An official in the Kidal governor's office said the vehicle,
apparently driven by a suicide bomber, was targeting the camp but exploded on
Thursday before it reached the base, killing the driver.
The al-Qaeda-linked Movement for Oneness and Jihad in West
Africa (Mujao), one of Mali's main Islamist groups, told AFP it had no
difficulty getting into Kidal "to blow up a vehicle as planned".
"More explosions will happen across our
territory," said Mujao spokesperson Abu Walid Sahraoui.
The spokesperson said the group had sent fighters to Gao,
where clashes with French-backed troops were taking place.

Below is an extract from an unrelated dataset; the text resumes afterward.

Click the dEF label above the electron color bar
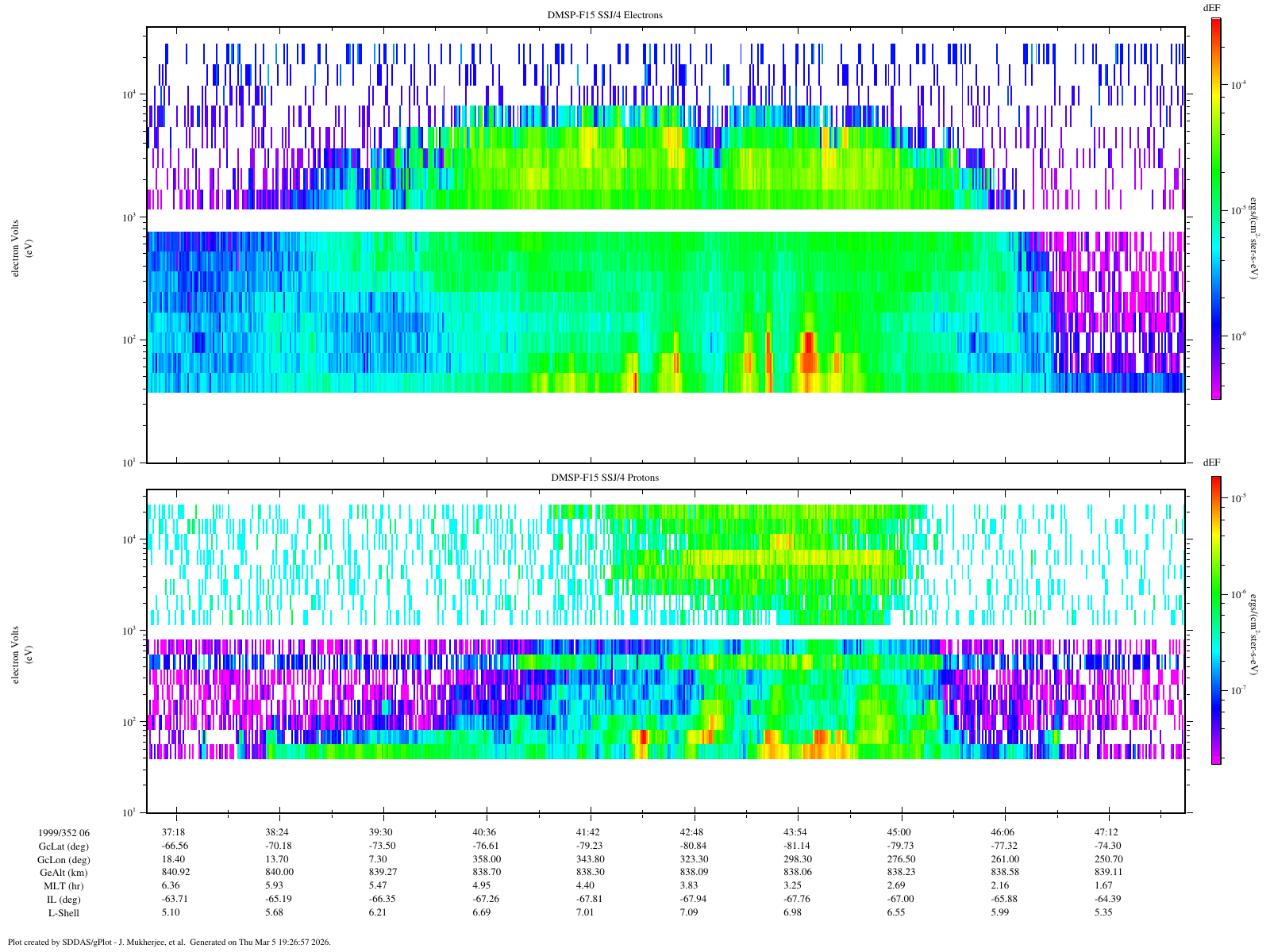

French-led forces, which launched an offensive in January,
are increasingly facing guerrilla-style tactics after their drive to oust
Islamists from the main northern centres of Gao, Kidal and Timbuktu met little
resistance.
A military source said battles erupted overnight Wednesday
in Gao, 1 200km from Bamako, after about 40 Islamists infiltrated the city.
The main courthouse was in flames, while Islamists briefly
occupied the courthouse and Gao's city hall but French Defence Minister
Jean-Yves Le Drian said Malian troops, backed by French forces, had repelled
the attack.
Five Islamists were killed in the fighting, said Le Drian,
speaking in Brussels. "The situation has returned to normal," he
added.
The Malian army said the Gao clashes had left at least four
Islamists dead near the courthouse, while two were captured. "On our side,
we saw five injured," Modibo Naman Traore, a spokesman for the Malian
army, said on public television.
Rebels 'determined to retake city'
Mujao spokesperson Sahraoui said the rebels were determined
to recapture the city.
"Our troops have been ordered to attack. If the enemy
is stronger, we'll pull back only to return stronger, until we liberate
Gao," he told AFP.
Gao was retaken by French and Malian forces on January 26
during an intervention to dislodge rebels who had seized control of the vast
desert north last year.
Mali's Prime Minister Diango Cissoko said this week that
large-scale military operations in the north were winding down, but sporadic
fighting has continued. A French legionnaire was killed on Tuesday in the
mountainous Ifoghas region.
France's army spokesman Thierry Burkhard said that the
"Panthere 4" operation in the Ifoghas had already left 30 Islamists
dead since the start of the week.
Ethnic Tuaregs in northern Mali, who have long sought
greater autonomy, initially backed the rebellion but later fell out with the
Islamists and had retaken control of Kidal before the arrival of French troops.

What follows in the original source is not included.